Il Comune: uno studio rivela che su cento tronchi 32 sono a rischio crollo Domani tocca a via della Liberazione. Dove a settembre cadde un’acacia
CHIETI. Trentadue alberi da tagliare tra oggi e domani, principalmente in via Ricci e via della Liberazione.
Si parte questa mattina da via Ricci, approfittando dell'ultimo giorno di chiusura pasquale delle scuole. Nel corso della giornata verranno abbattuti 14 alberi di sophore. Domani, con la riapertura delle scuole (su via Ricci ha sede l'istituto superiore Galliani) si passerà in via della Liberazione per abbattere altre 15 acacie. Nell'arco dei due giorni verranno tagliati anche due tigli in via De Virgiliis e un pino in via Madonna della Misericordia.
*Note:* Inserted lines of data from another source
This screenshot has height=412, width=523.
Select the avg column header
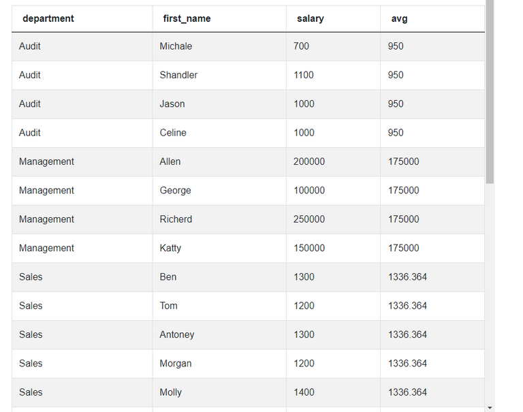pos(399,18)
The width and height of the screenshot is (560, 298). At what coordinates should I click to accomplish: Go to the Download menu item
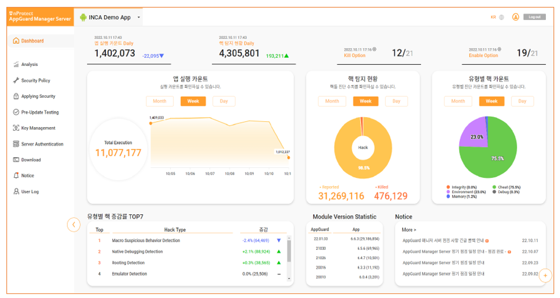[x=31, y=160]
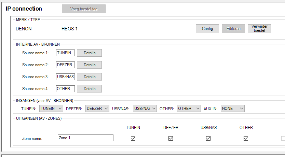Click the Zone name field containing Zone 1

pyautogui.click(x=85, y=138)
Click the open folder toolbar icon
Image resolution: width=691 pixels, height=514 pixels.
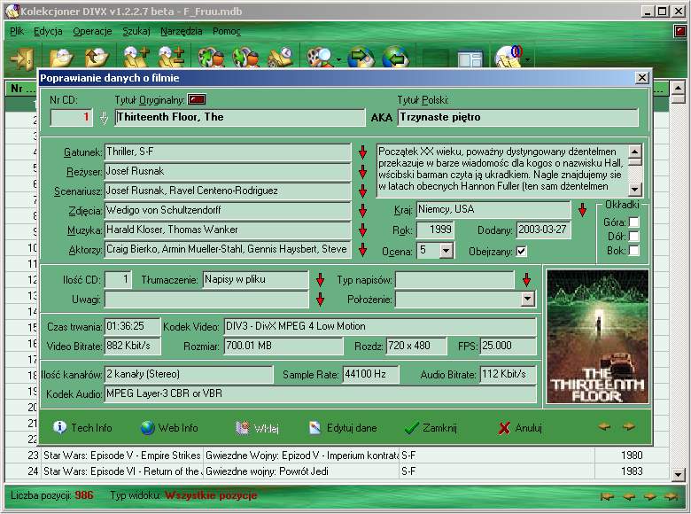(60, 58)
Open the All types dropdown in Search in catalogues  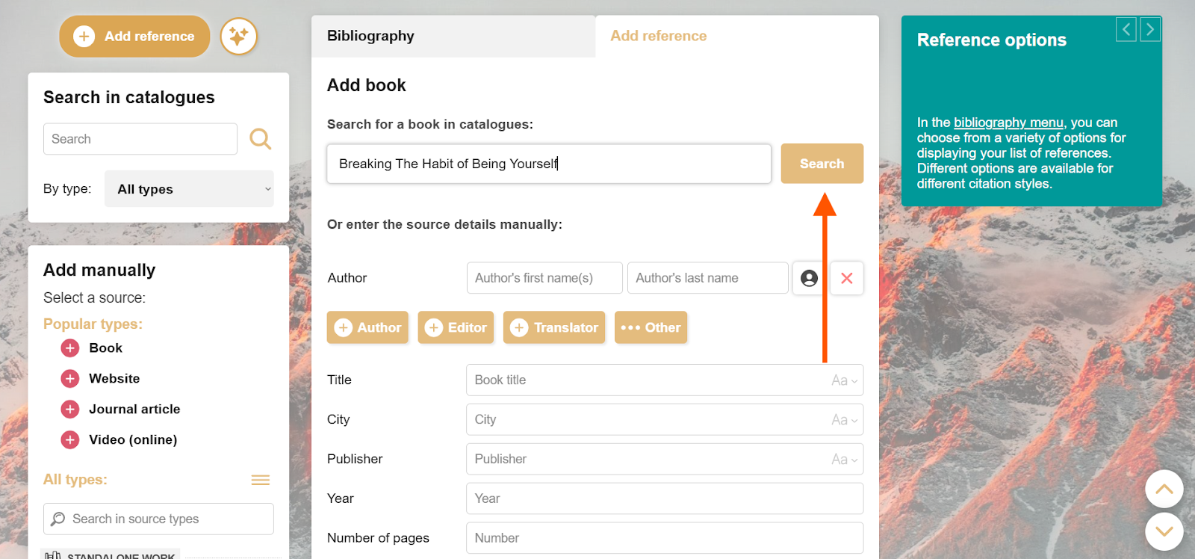(188, 188)
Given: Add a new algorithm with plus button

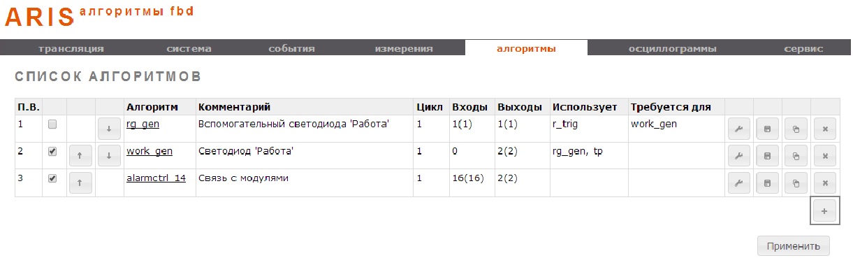Looking at the screenshot, I should click(824, 210).
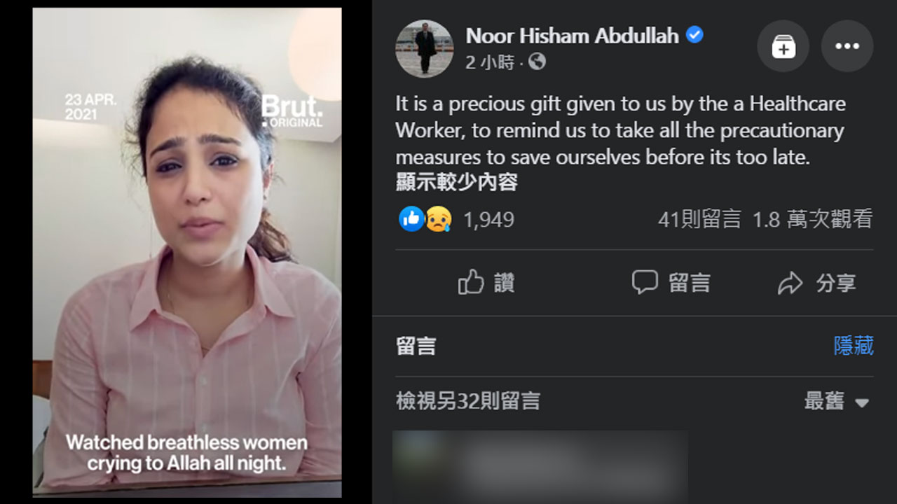Viewport: 897px width, 504px height.
Task: Click the 2 小時 post timestamp
Action: click(x=490, y=62)
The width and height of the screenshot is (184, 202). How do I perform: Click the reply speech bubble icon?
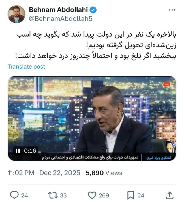14,195
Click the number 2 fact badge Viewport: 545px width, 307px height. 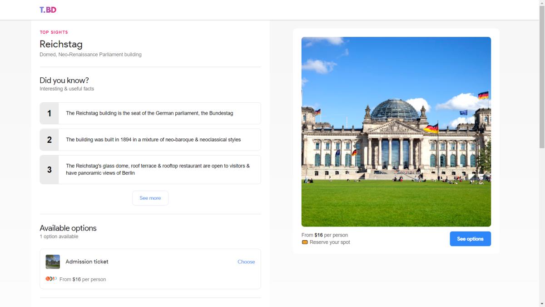[49, 140]
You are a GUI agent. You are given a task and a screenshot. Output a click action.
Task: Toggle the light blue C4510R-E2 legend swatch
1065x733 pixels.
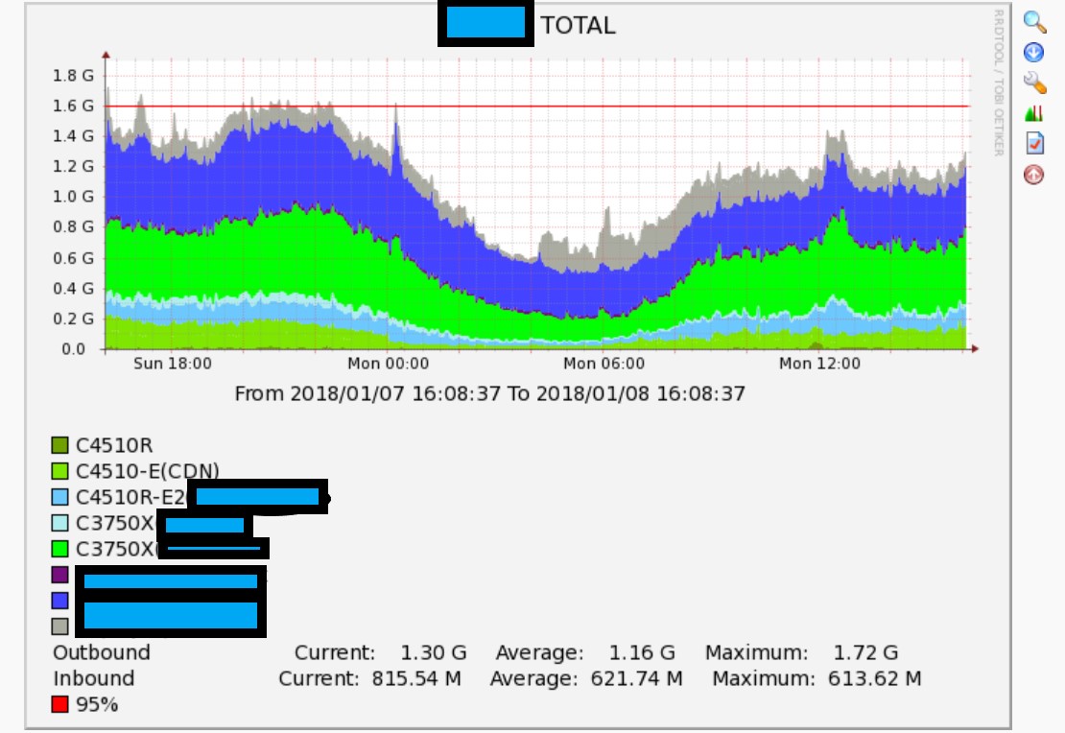[x=59, y=498]
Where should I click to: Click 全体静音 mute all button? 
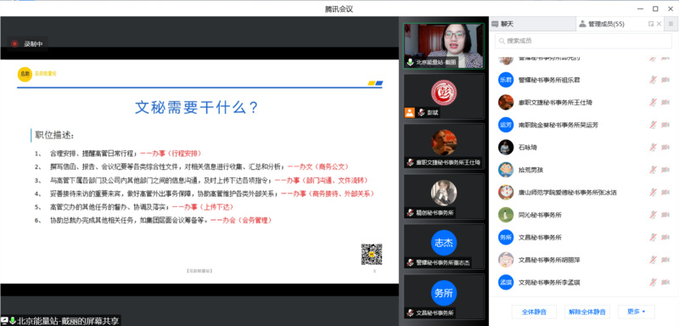(534, 312)
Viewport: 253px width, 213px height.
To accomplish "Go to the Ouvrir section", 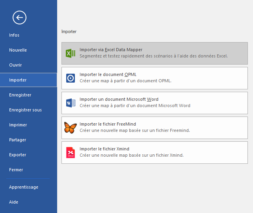I will point(15,65).
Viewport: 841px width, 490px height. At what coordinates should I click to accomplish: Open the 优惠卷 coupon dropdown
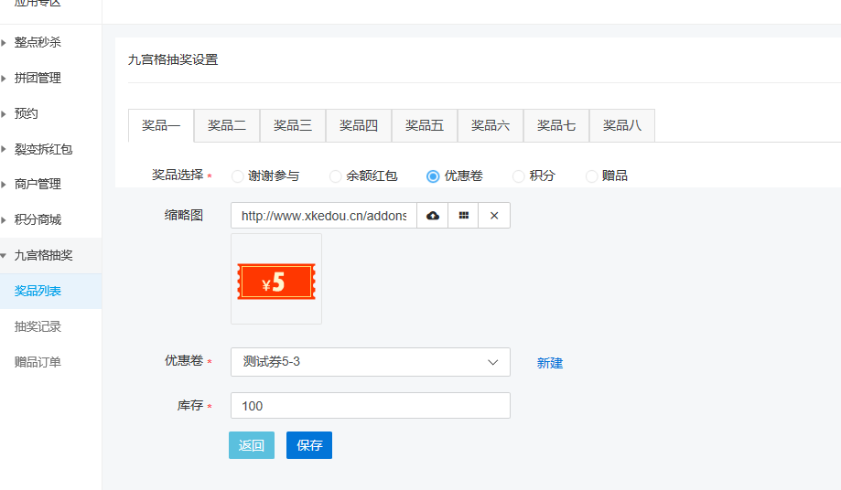pos(370,362)
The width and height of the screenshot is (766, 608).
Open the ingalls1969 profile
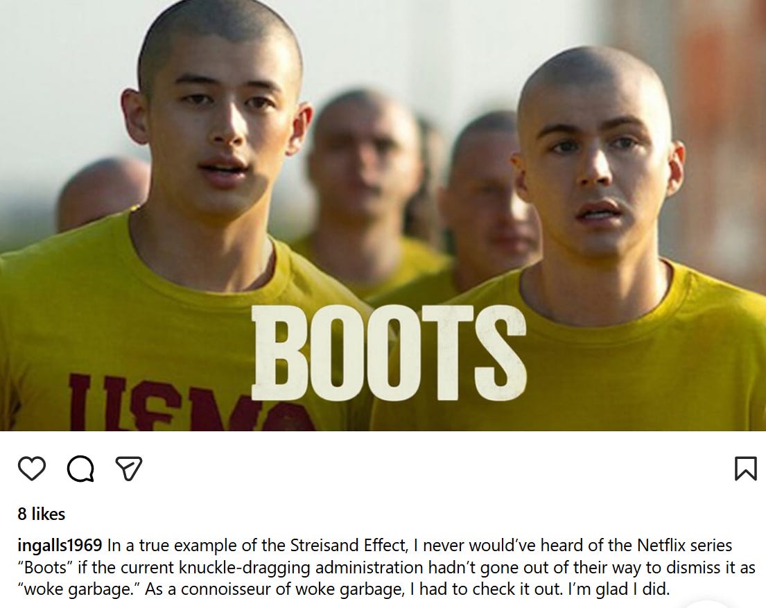(60, 544)
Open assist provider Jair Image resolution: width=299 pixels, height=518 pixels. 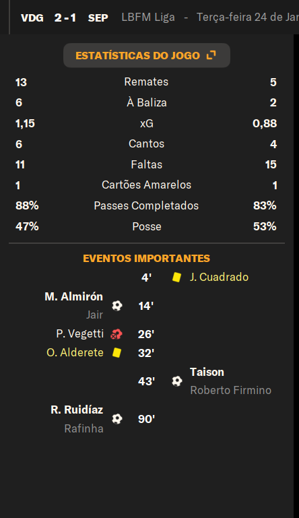94,315
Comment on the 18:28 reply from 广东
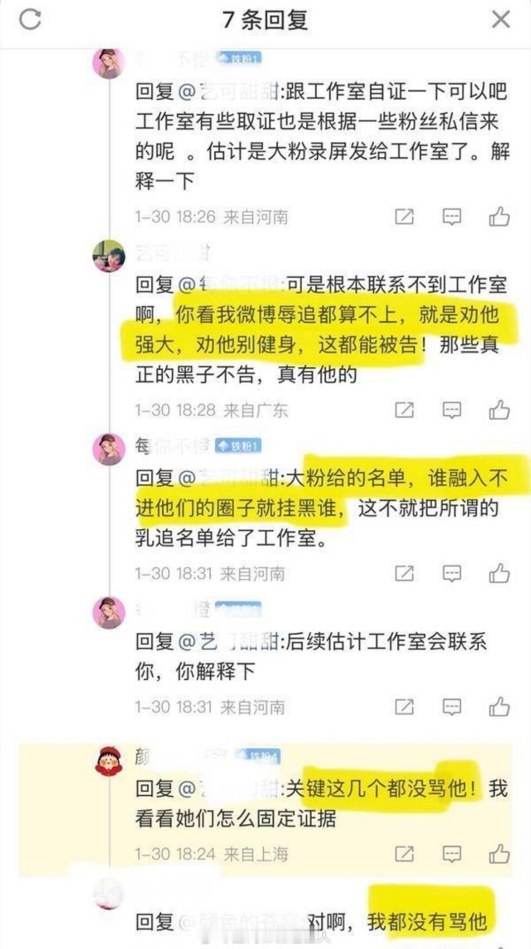Viewport: 531px width, 949px height. coord(452,410)
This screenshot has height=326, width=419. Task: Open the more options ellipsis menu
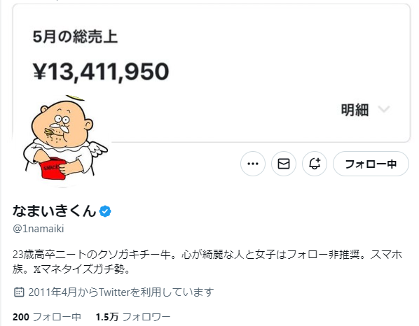(x=253, y=164)
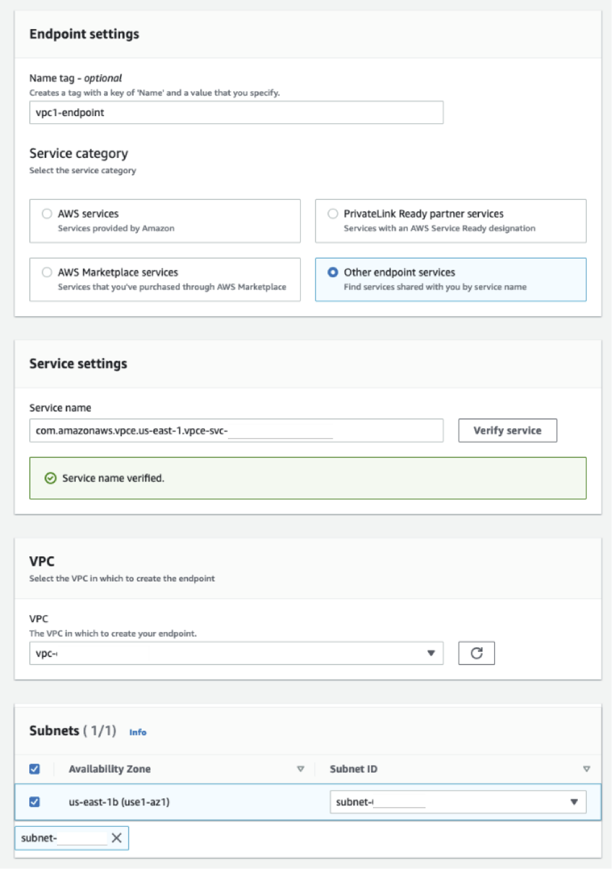
Task: Click the Verify service button
Action: 507,430
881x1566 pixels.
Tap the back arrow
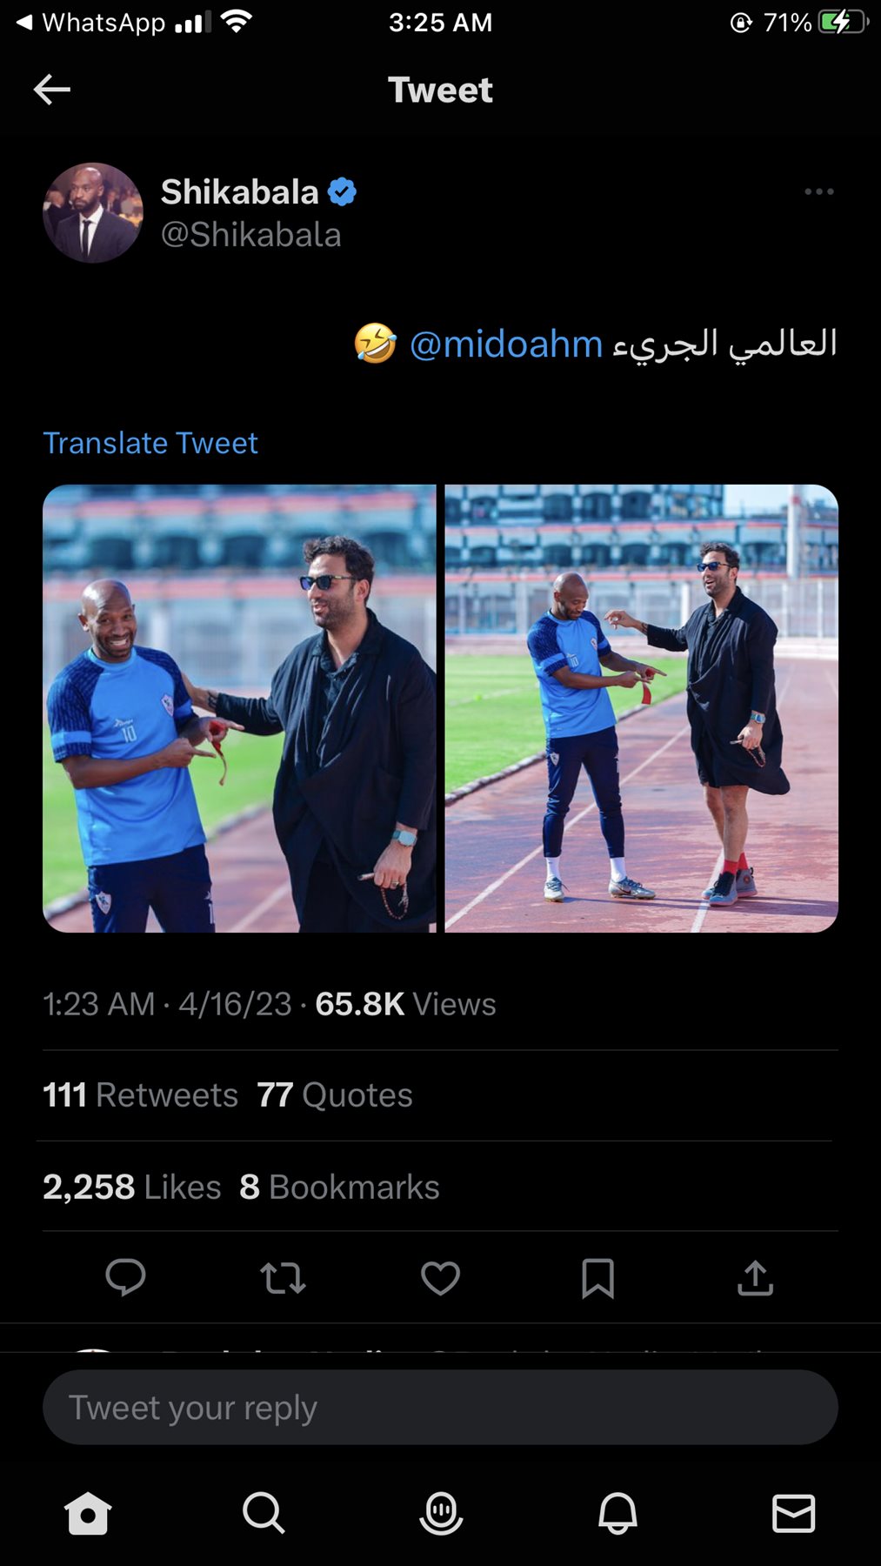[52, 90]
Scatta dunque da questa mattina il divieto di sosta in via Ricci, dalle ore 7 alle 18.30. Per permettere i lavori, sulla carreggiata stradale si viaggerà per brevi tratti a senso unico alternato con l’aiuto dei movieri. Divieto di transito, invece, per gli autobus e per i veicoli di massa a pieno carico superiore ai 35 quintali. Gli alberi da tagliare sono quelli contrassegnati con una lettera A sulla corteccia.
La decisione di tagliare i 32 alberi è arrivata al termine di uno studio all’azienda Res Agraria di Tortoreto. La ditta incaricata ha effettuato una serie di indagini su circa 100 esemplari. All'esito di tali analisi, il responsabile del Servizio verde pubblico Nino Colacito ha deciso l’abbattimento degli alberi più a rischio. «Si tratta di quelli che hanno superato i limiti specifici predefiniti dall’albericoltura», spiega Colacito. Anche se hanno ancora le foglie verdi, non bisogna lasciarsi ingannare: «Le foglie possono crescere benissimo anche se dentro l’albero è cavo», spiega il funzionario comunale, «la linfa ascendente che porta il nutrimento alle foglie corre infatti all’esterno. La presenza della chioma verde, dunque, non significa necessariamente che l’albero è sano». Non tutti gli alberi di via Ricci verranno ripiantati nello stesso punto: «Per alcuni non è proprio possibile», fa sapere Colacito, «alcuni, infatti, non hanno più terreno sottostante dove affondare le radici». Le piante verranno tagliate alla base. L’operazione costa meno di 200 euro per ogni albero e viene portata a termine dalla ditta Garden Gardenia di Chieti Scalo. Successivamente il Comune affiderà anche le operazioni per rimpiazzare le alberature. In questo caso si provvederà a togliere anche le radici che ora verranno lasciate al loro posto.
Domani si passa alle 15 acacie di via della Liberazione. Proprio in via della Liberazione a settembre scorso è caduta una grossa acacia di otto metri che si è abbattuta nei pressi del Catasto, senza per fortuna provocare danni, eccetto un lampione spezzato. Un’auto in sosta, però, fu pericolosamente sfiorata dal crollo.